Warburton is a quiet, attractive and charming old gold mining town which wanders along the hillside beside the upper reaches of the Yarra River. In late 1859 gold was discovered near here, at Britannia Creek west of Warburton and at Scotchman’s and Yankee Jim’s Creeks. A settlement called Yankee Jim’s (named after a gold discoverer), was formed on the creek. When an important gold lead was found in 1863 the name was changed to Warburton, after Police Magistrate Charles Warburton Carr. In 1888, the Upper Yarra shire was proclaimed with Warburton as its then administrative centre.
In 1906 the Seventh Day Adventist church established a community at Wonwondah, 1 km east of Warburton. Their school attracted about 90 pupils of whom half were local children. Warburton had two aspects which the Adventists wanted – a clean environment (in keeping with their avoidance of alcohol and tobacco) and copious water flow in local streams to power their printing works for the production of religious literature. They established the Signs Printing Company building and workers’ cottages and shortly afterwards opened a sanitarium and health-food factory. The old factory has been vacant for some years after the food manufacturing operations were relocated to New Zealand. In my early days of bushwalking the Sanitarium Company made the only dehydrated and lightweight foods available. They were once a staple of my bushwalking diet.
Deep in the nearby mountains is the mostly deserted site of the old Cambarville timber hamlet. It is right on the NE border of the Shire of Yarra Ranges and as far as current covid restrictions allowed us to travel. When the state reaches a vaccination rate of 80% in around a week’s time, we will be able to go further into regional Victoria.
Cambarville is noted for its giant mountain ash (Eucalyptus regnans) trees within the Cumberland Memorial Scenic Reserve, and relics from former sawmills and gold mining. It was established as a timber mill town in the 1940s. Timber mill owners A Cameron and FJ Barton named the town Cambarville. They established the mill to salvage timber from trees destroyed in the extensive 1939 bushfires that ravaged the entire state.
The town had a one-teacher primary school, which opened on 2 February 1943, closed in 1945 due to lack of pupils, re-opening again in 1946, and shut down for the last time in 1968. The main classroom was used as a community hub for various social activities, like plays, concerts, and dances. Life in Cambarville was particularly difficult, with no access to luxuries like refrigeration and other electrical appliances. Single men were housed in huts provided by the logging company, and were provided with meals from a boarding house on Main Street (sometimes there were more itinerants and single men living in Cambarville than families with children). Main Street was never sealed during its heyday. The main saw mill was destroyed twice by fire, the last time in 1971. The town’s population rapidly dwindled after the mill’s closure. Today, there is just one permanent residence and a National Parks works building.

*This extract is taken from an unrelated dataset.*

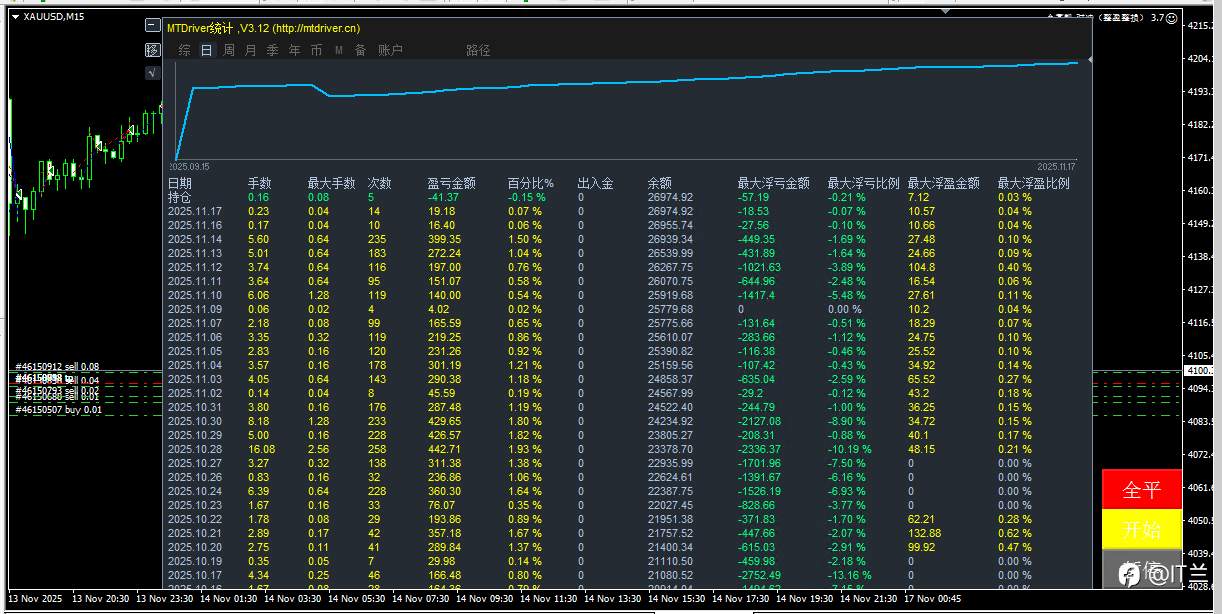Image resolution: width=1222 pixels, height=614 pixels.
Task: Select the 日 daily statistics tab
Action: click(x=207, y=50)
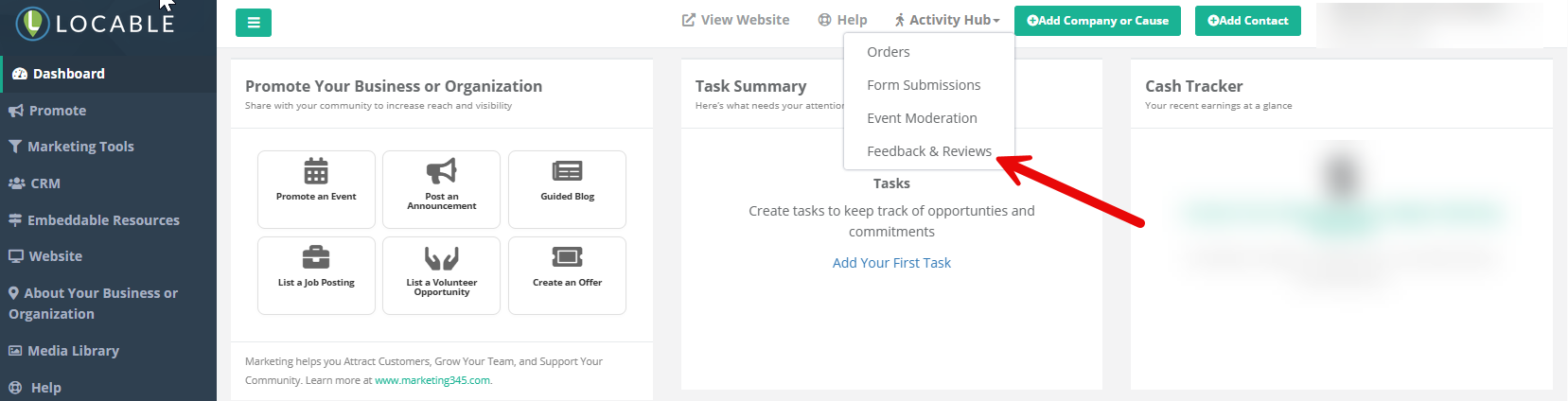Click the Post an Announcement megaphone icon

[x=441, y=171]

We sat at a table drinking a coffee and listening to the wide variety of birds that we could hear in the tree tops.
This old engine powered the timber mill and is now a protected historic relic.
There is nothing left in the Main Street of the old town other than a few signs that describe the buildings that once stood on various sites.
Judging by the amount of moss on the fence, this place is obviously very wet and damp.
This 2 1/2 metre diameter log shows just how big the originally felled trees were. These days, foresters work on trees that are about 70 cm standard in diameter.